João de Sousa, Lili, Wescley e Aristéia
Fiquei surpreso quando, na tarde do dia 28 de janeiro, abri o email enviado pelo amigo e pesquisador João de Sousa Lima, comunicando o falecimento da ex-cangaceira Aristéia.
Logo me veio a memória o início do mês de junho de 2011, quando tive a oportunidade de conhecer aquela mulher de uma grandeza e força inquestionável, e a fragilidade de uma menina no auge dos seus 98 anos. Essa é uma boa lembrança que Fortaleza me deixou como marca indelével.
Não sei ao certo distinguir os sentimentos que se misturavam e imbricavam naquele momento, apesar da experiência enquanto historiador, as teorias a respeito das fontes e documentos, eu via naquela mulher mais do que uma ex-cangaceira, mais do que uma fonte para compreender o fascinante e complexo mundo do cangaço.
Como nos lembra o filósofo Walter Benjamin, aquela era uma fonte de experiência, um livro que nunca será escrito devido a sua complexidade, um livro que nunca será lido e compreendido no seu todo devido a sua profundidade. Temos que nos contentar, enquanto historiadores, curiosos, pesquisadores e estudiosos do cangaço, com os pequenos vestígios que vão sendo deixados, haja vista a vida humana ser muito mais do que podemos entendê-la e condensá-la em palavras.
As experiências vivenciadas por Aristéia naquele meio áspero do cangaço, que ela fazia questão, inúmeras vezes, de salientar que aquela era uma “vida de cão”, sofrimento, que não guardava nenhuma saudade daqueles tempos idos, infelizmente morreu junto com ela. Mais uma fonte de história e vida se esgotou, resta-nos satisfazer-nos com os seus depoimentos, em linguagem simples, por vezes tímida, pragmática, mas com uma riqueza inquestionável.
Alguns pesquisadores questionam a importância daquela mulher para o cangaço, haja vista não ter tido uma participação efetiva no meio do bando e ter passado pouco tempo no conviveu dos cangaceiros, relegando-a a um patamar inferior. No entanto, sempre questionei essa visão, pois, como nos é ensinado nos bancos acadêmicos, não podemos hierarquizar fontes, fontes são fontes, cada uma com suas peculiaridades, limitações e riquezas.
O grande valor daquela mulher foi, sem sombra de dúvidas, a sua experiência. Talvez muitos pesquisadores não davam-lhe grande crédito porque ela não dizia o que nós queríamos escutar, ela não fazia apologia ao cangaço, revestindo-o com as vestes do heroísmo, mas não cansava de afirmar a miséria daquela vida, o quanto aquilo era ruim, depoimento que acaba convergindo para o que afirmavam as ex-cangaceiras Sila e Adília.

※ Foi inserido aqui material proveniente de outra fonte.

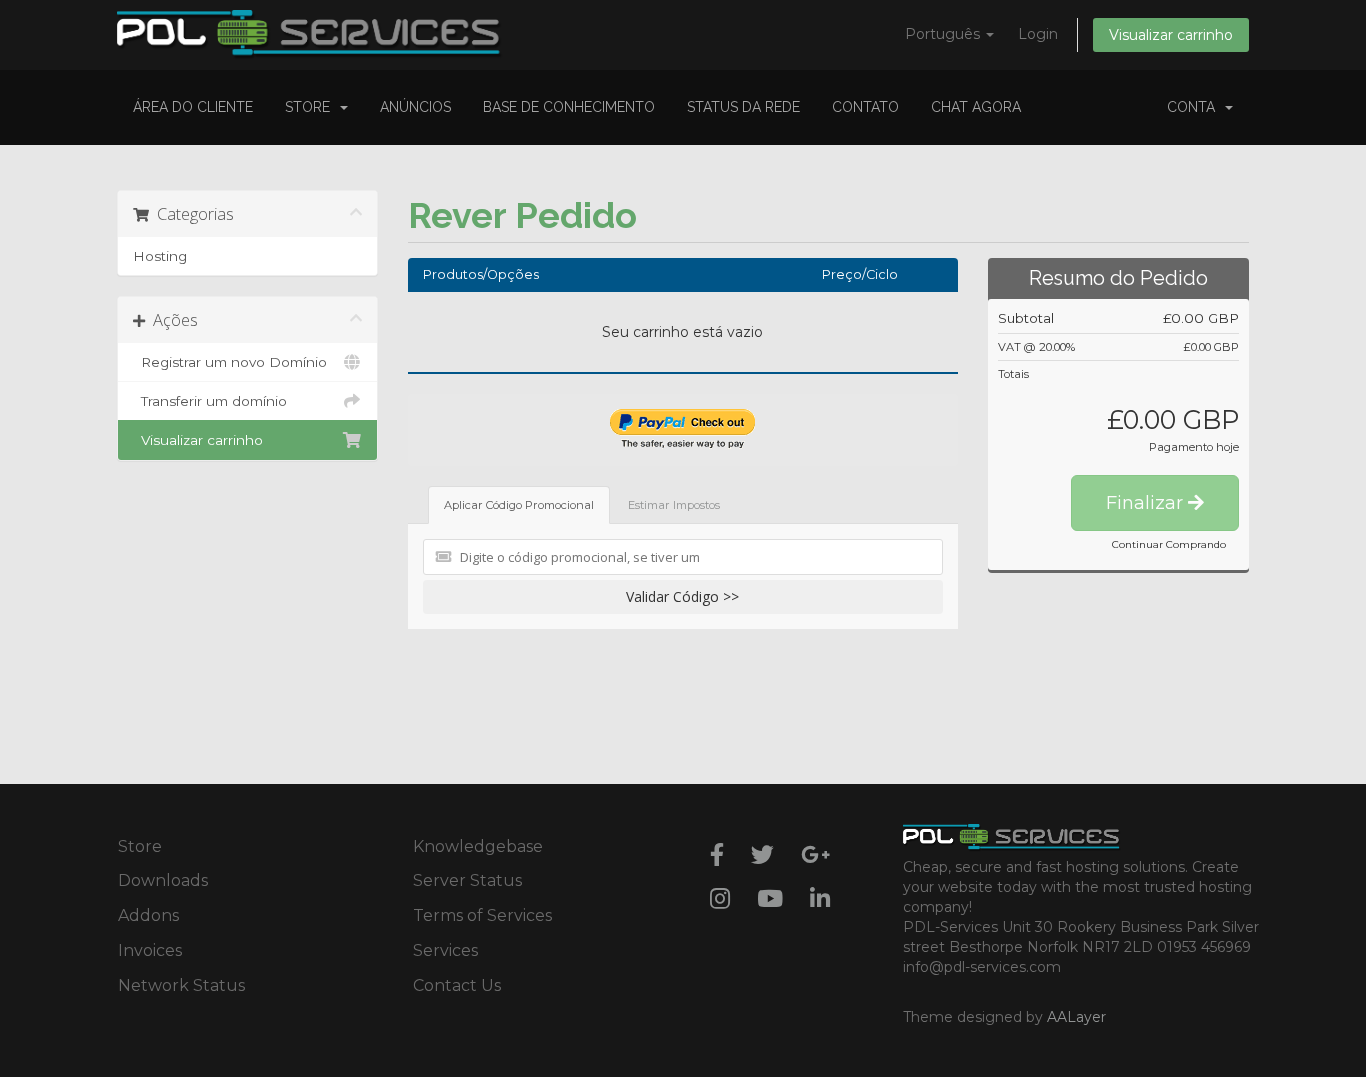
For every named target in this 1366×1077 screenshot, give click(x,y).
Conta (1195, 107)
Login (1038, 34)
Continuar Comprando (1169, 544)
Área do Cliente (193, 107)
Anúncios (415, 107)
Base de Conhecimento (569, 107)
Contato (865, 107)
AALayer (1076, 1017)
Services (445, 950)
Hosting (160, 256)
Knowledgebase (478, 846)
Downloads (163, 880)
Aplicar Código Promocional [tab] (519, 505)
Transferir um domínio (210, 401)
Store (311, 107)
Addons (148, 915)
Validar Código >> (682, 596)
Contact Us (457, 985)
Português (944, 34)
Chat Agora (976, 107)
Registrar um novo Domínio (230, 362)
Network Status (181, 985)
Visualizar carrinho (1171, 35)
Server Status (467, 880)
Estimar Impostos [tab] (674, 505)
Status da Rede (743, 107)
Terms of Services (482, 915)
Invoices (150, 950)
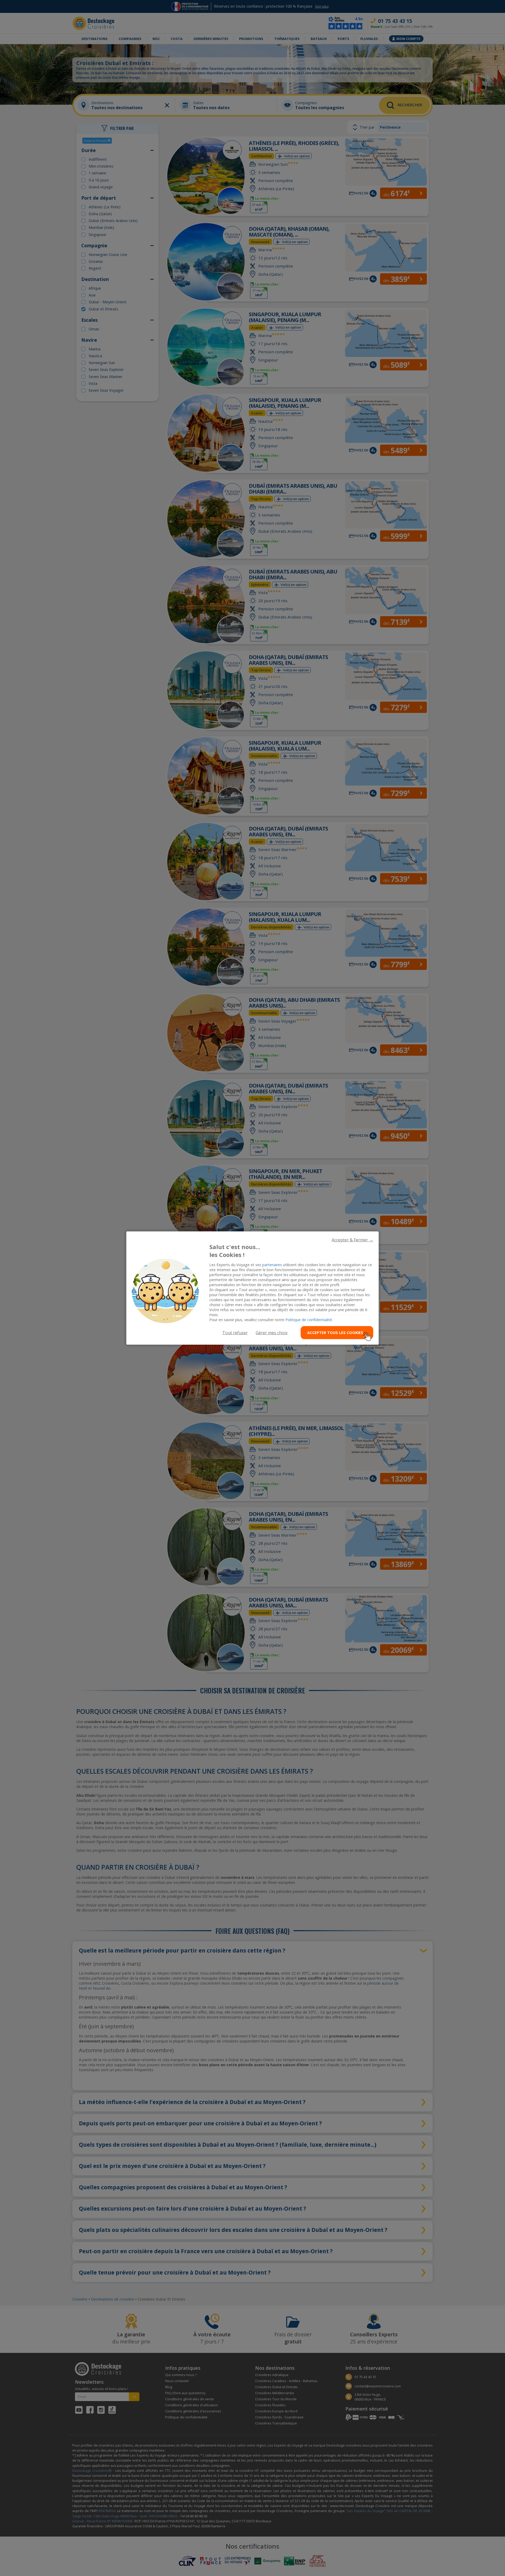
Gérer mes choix (271, 1332)
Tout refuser (235, 1332)
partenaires (272, 1264)
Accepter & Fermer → (352, 1240)
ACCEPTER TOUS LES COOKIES (335, 1332)
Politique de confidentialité (308, 1319)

Durante as mais de duas horas que passei conversando com dona Aristéia no quarto daquele hotel, entre risos, lágrimas, raiva e dor, pude beber daquela fonte, deleitar-me com tanta sabedoria advinda daquela mulher já marcada pelo tempo, com o corpo frágil e as rugas que dava-nos a dimensão do tempo vivido por ela e da credibilidade de suas palavras.

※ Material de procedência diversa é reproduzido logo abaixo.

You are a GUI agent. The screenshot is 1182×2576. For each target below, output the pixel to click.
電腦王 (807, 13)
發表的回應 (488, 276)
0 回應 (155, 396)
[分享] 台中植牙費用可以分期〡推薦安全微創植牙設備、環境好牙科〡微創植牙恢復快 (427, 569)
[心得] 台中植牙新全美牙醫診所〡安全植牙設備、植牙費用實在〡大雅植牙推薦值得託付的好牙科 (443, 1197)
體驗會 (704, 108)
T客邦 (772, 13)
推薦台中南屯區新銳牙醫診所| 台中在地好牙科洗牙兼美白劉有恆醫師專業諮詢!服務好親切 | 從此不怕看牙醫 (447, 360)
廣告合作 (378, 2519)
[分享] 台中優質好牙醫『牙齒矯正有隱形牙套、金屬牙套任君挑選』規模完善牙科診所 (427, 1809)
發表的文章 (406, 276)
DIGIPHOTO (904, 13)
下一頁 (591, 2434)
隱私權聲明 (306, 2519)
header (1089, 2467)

Lembrava com saudade das comidas do cangaço, talvez única lembrança boa guardada na sua memória referente ao tempo de bandoleira, de como os cangaceiros cozinhavam bem. Revirando os escombros da sua memória trazia a tona o cheiro dos perfumes usados sob aquele sol escaldante das caatingas sertanejas. Parecia está novamente tendo em mãos aqueles frascos com odores de um passado remoto. Eis a riqueza da memória, primeira guardiã da história, primeira forma de história, sem rigidez de método, técnica, rigor acadêmico, mas sim seguindo as suas próprias nuanças, as do tempo vivido, das experiências.
Resta-nos apenas a lembrança daquela mulher e a alegria de um dia ter os nossos caminhos se cruzado. Que o repouso eterno possa trazer-te a paz que tanto almejavas, sem dores, sofrimento e perseguição. Fica a saudade!